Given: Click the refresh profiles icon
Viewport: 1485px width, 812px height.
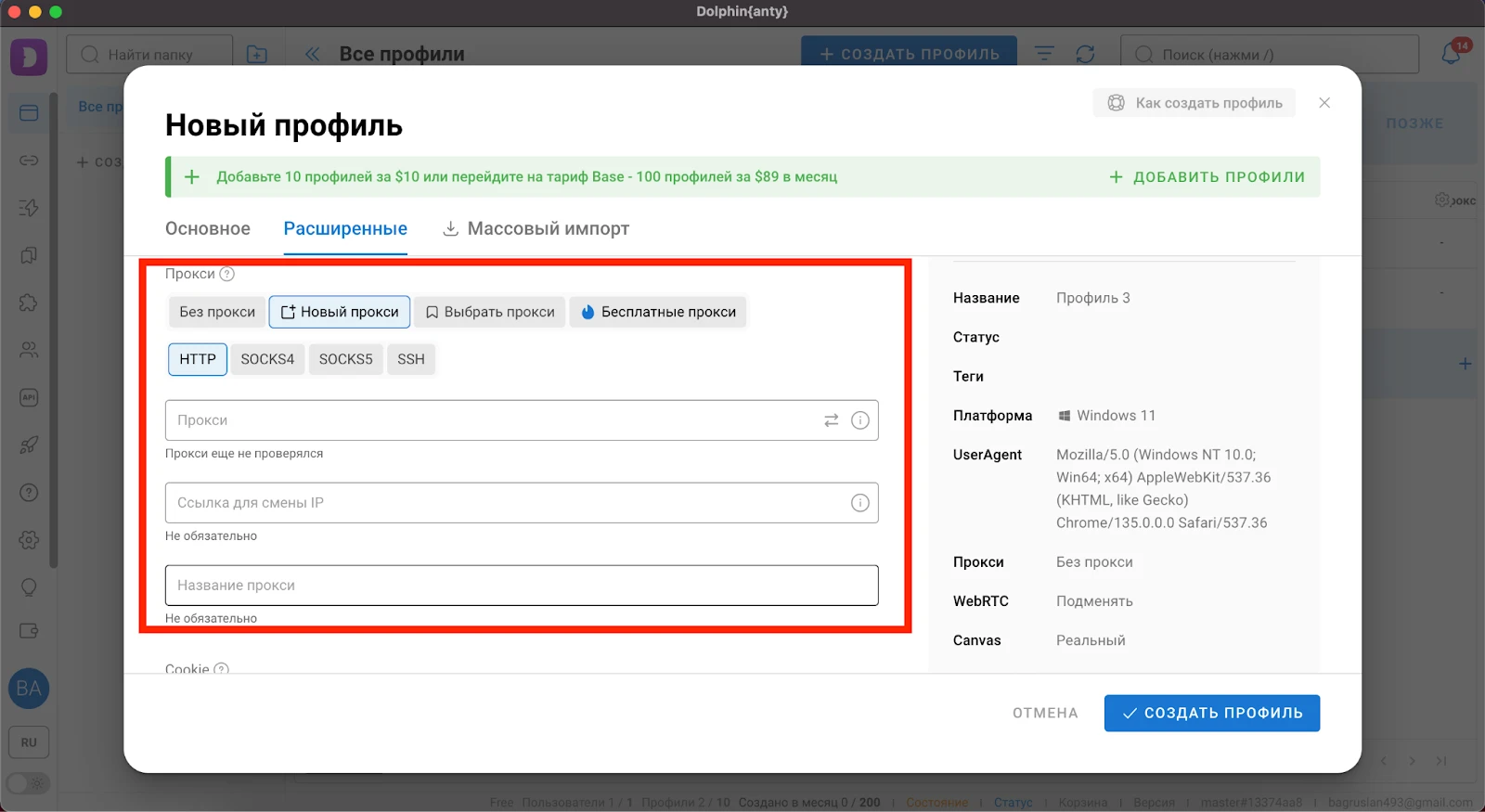Looking at the screenshot, I should (1085, 54).
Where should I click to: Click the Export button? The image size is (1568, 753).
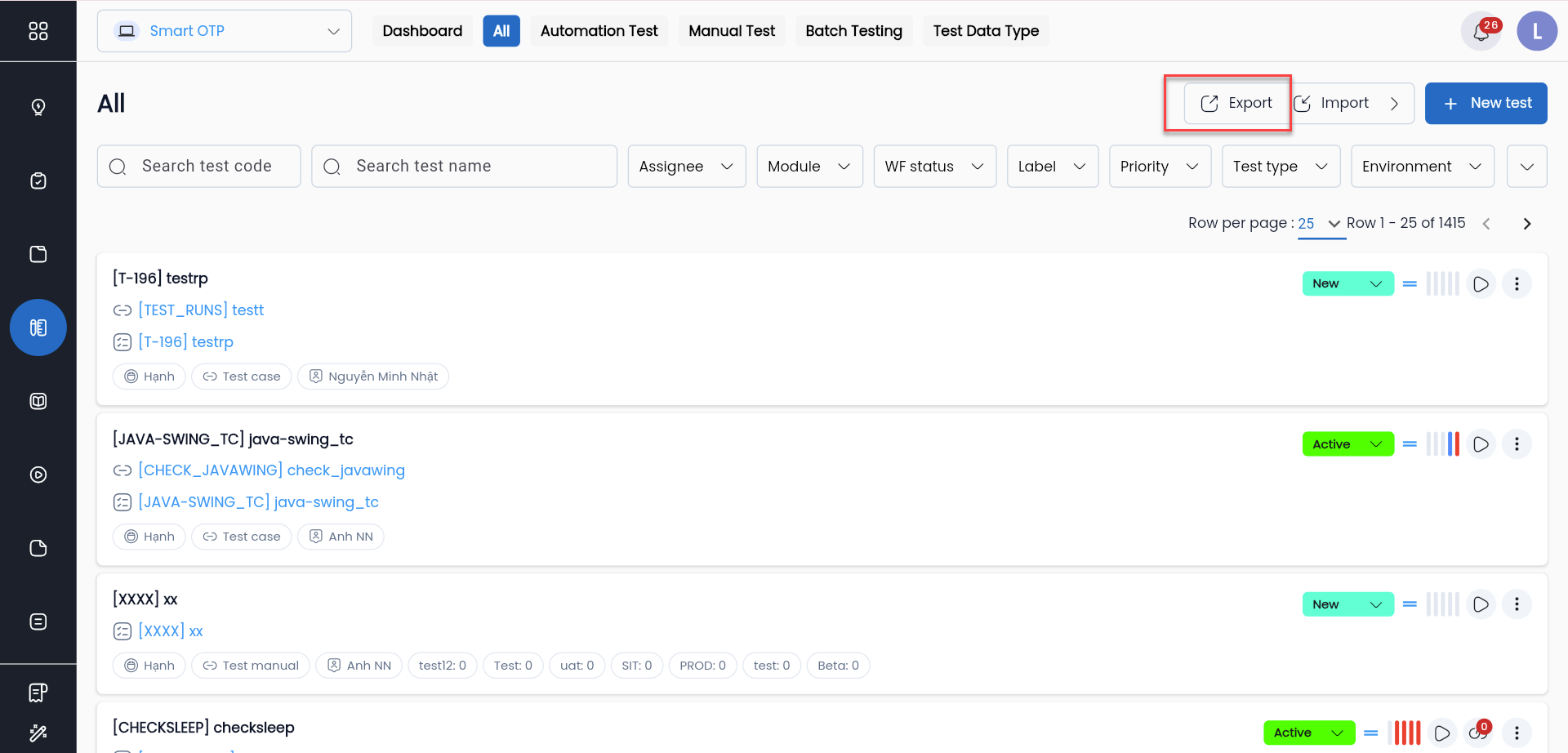click(1236, 103)
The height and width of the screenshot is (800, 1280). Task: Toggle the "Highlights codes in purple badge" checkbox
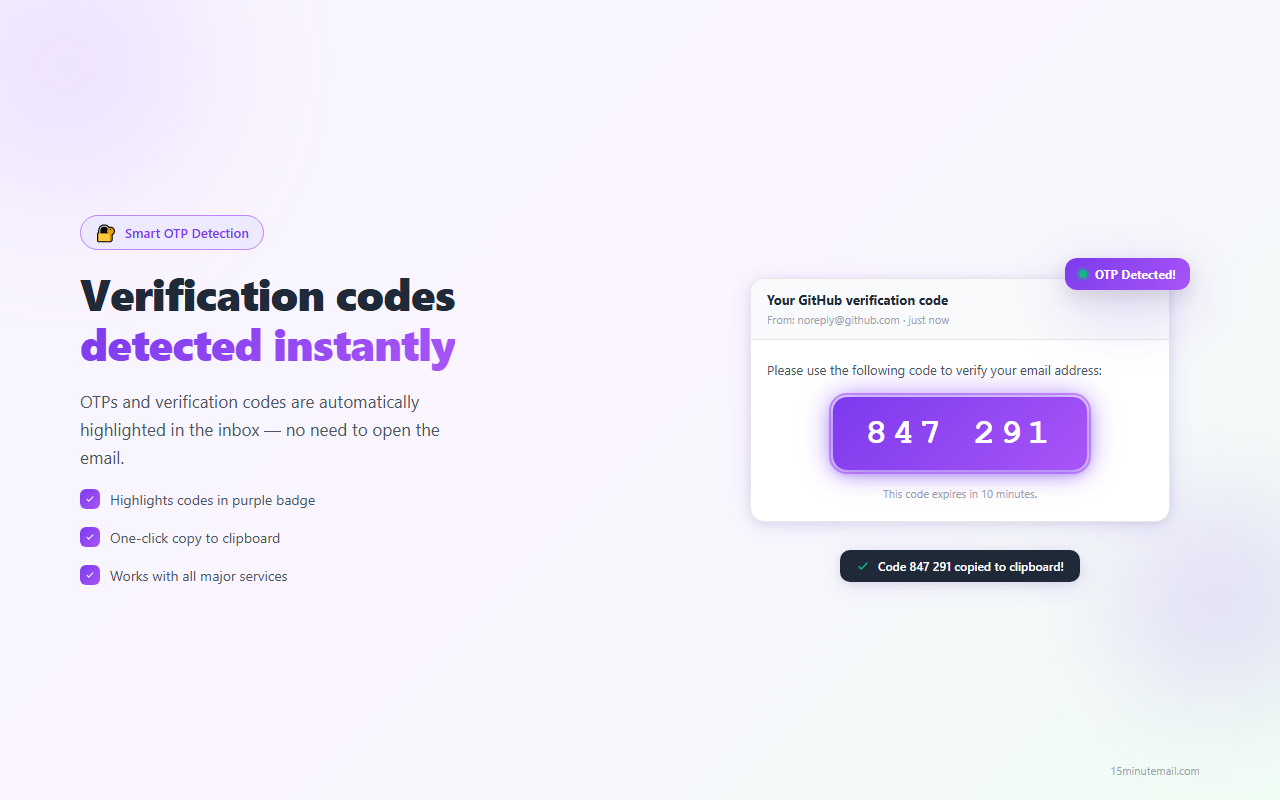90,499
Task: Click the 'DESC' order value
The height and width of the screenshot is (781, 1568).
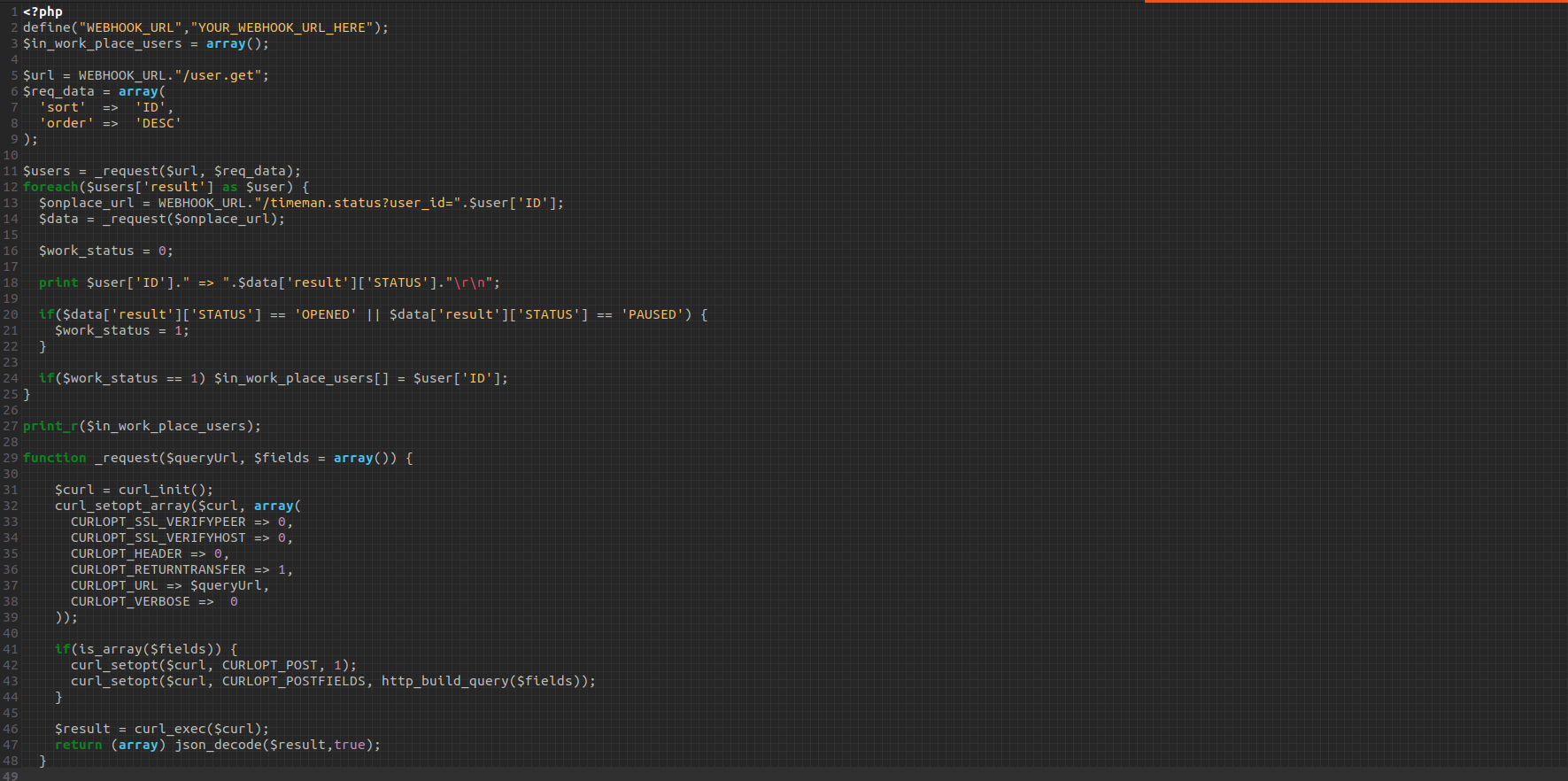Action: coord(158,123)
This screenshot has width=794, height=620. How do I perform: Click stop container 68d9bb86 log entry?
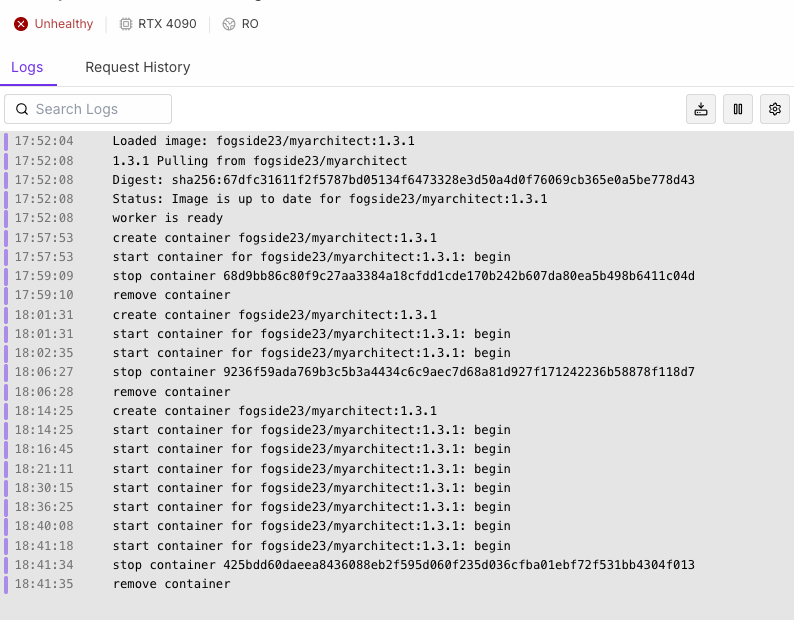click(403, 276)
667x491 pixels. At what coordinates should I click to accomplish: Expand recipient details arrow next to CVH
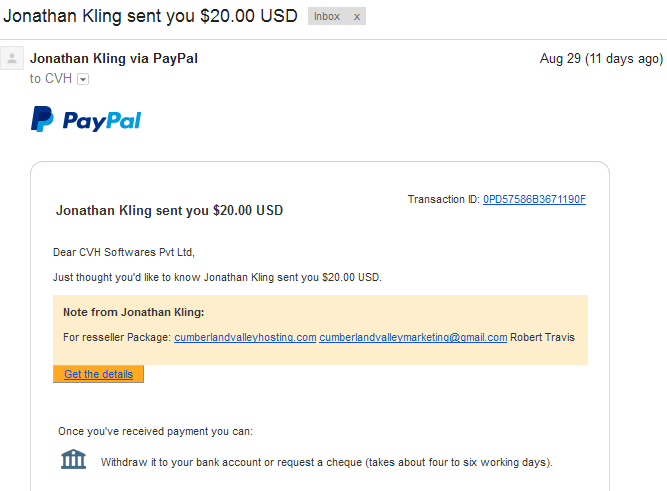coord(83,79)
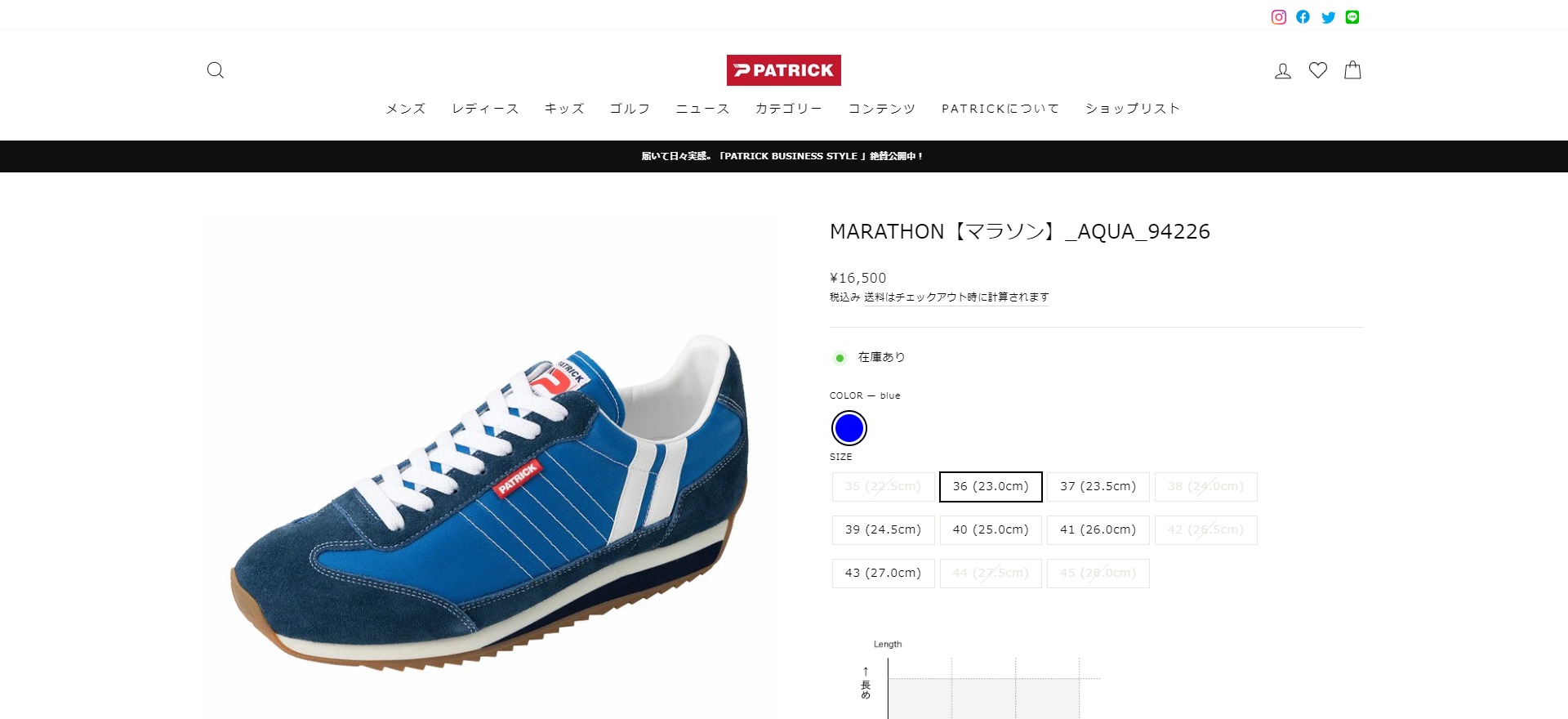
# # #
▶ Problem to solve:
Skip the pictures and write out exactly the lines from the line containing "This screenshot has" through the end of the listing above.

▶ Problem solution:
This screenshot has width=794, height=620. How do I perform: Click stop container 68d9bb86 log entry?
click(403, 276)
667x491 pixels. At what coordinates should I click to accomplish: Expand recipient details arrow next to CVH
coord(83,79)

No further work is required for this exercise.